## Work item
Below are the records; give again exactly the line with "Screen dimensions: 1024x1024", the line with "Show more additional", and each line that lies between them, and nothing besides.

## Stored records
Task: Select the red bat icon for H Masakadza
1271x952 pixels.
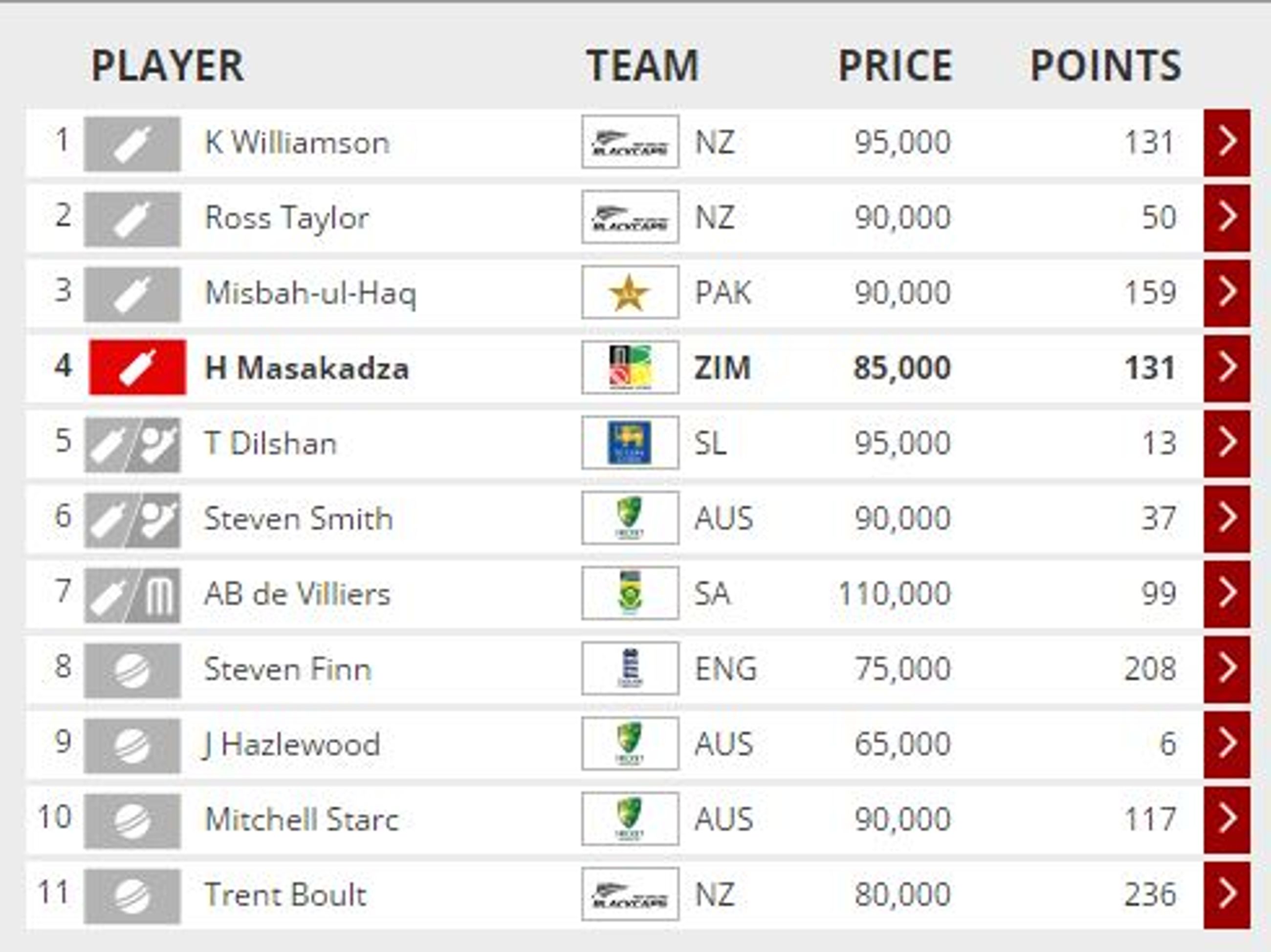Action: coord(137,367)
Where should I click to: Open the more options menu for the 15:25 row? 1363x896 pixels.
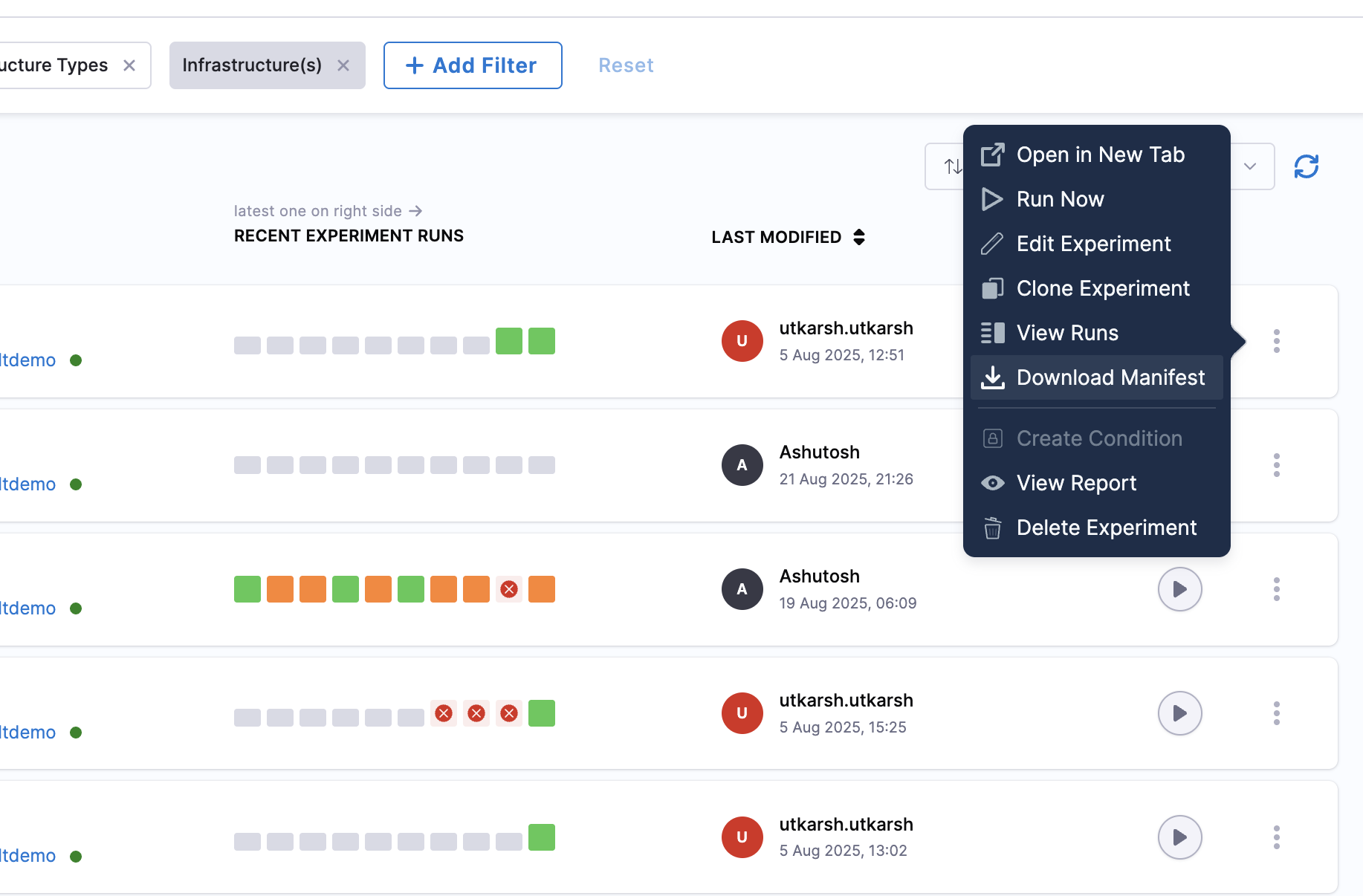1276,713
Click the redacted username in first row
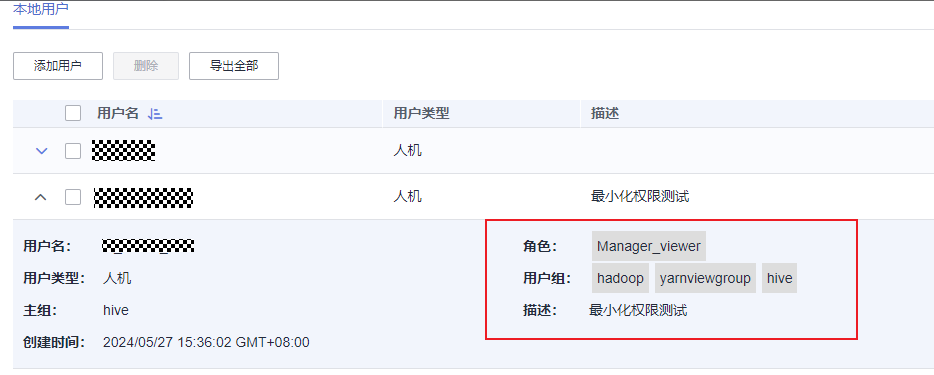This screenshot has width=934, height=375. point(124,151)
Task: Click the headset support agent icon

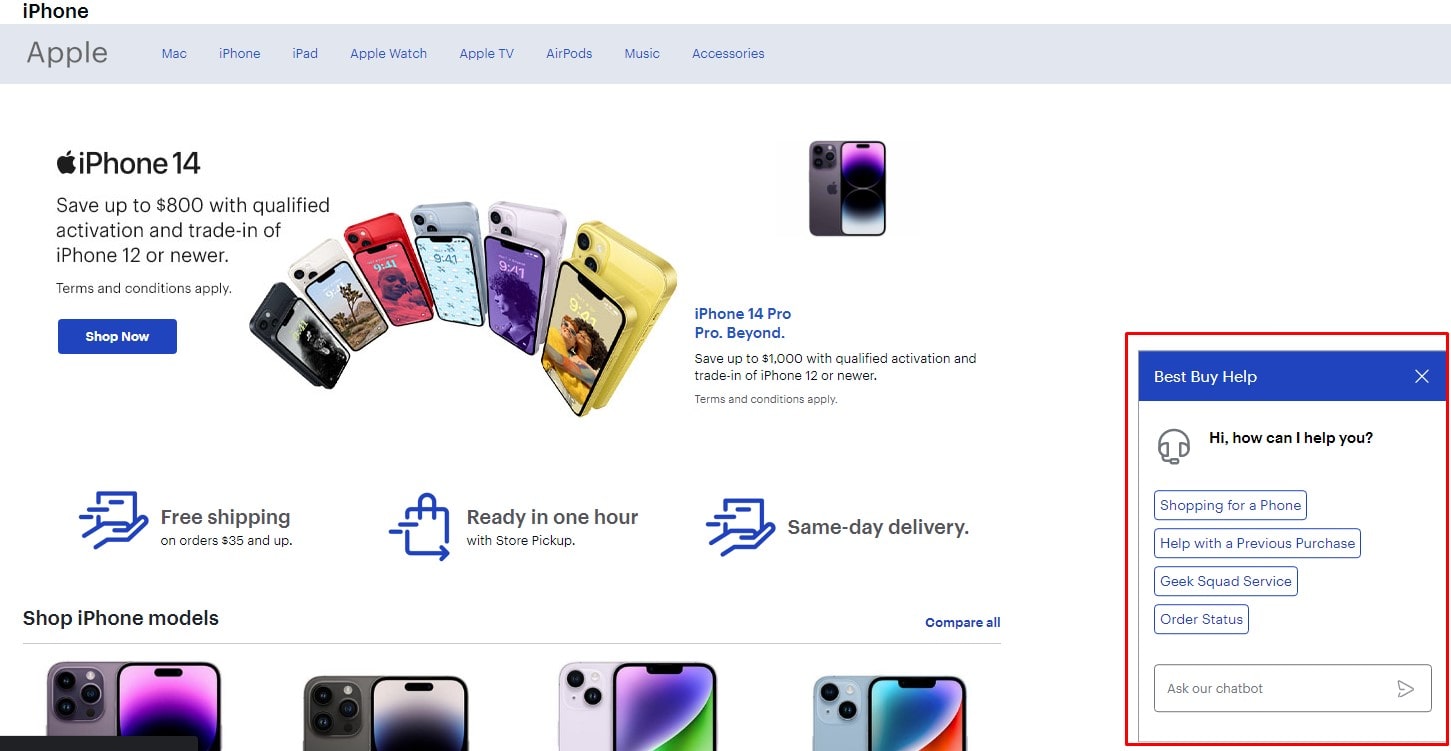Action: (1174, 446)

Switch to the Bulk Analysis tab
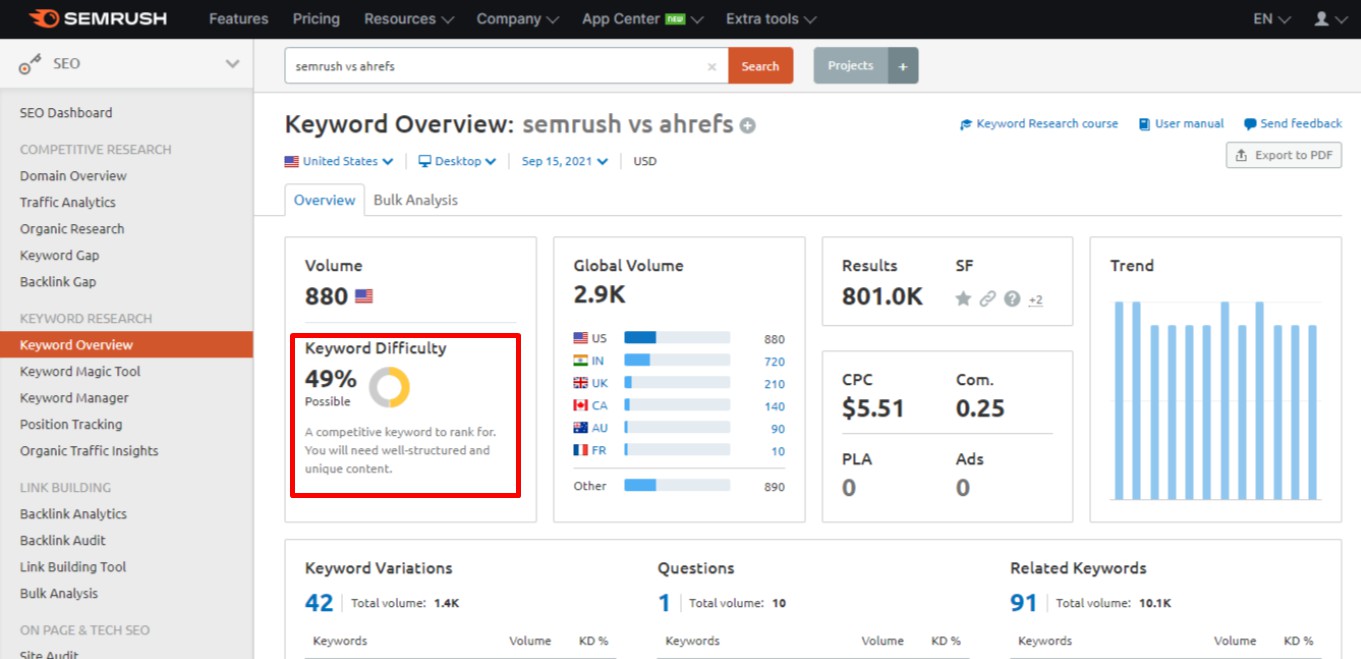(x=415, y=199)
==
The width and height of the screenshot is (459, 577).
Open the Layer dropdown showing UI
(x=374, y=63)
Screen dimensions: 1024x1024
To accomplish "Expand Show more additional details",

## Result
Screen dimensions: 1024x1024
To accomplish "Expand Show more additional details",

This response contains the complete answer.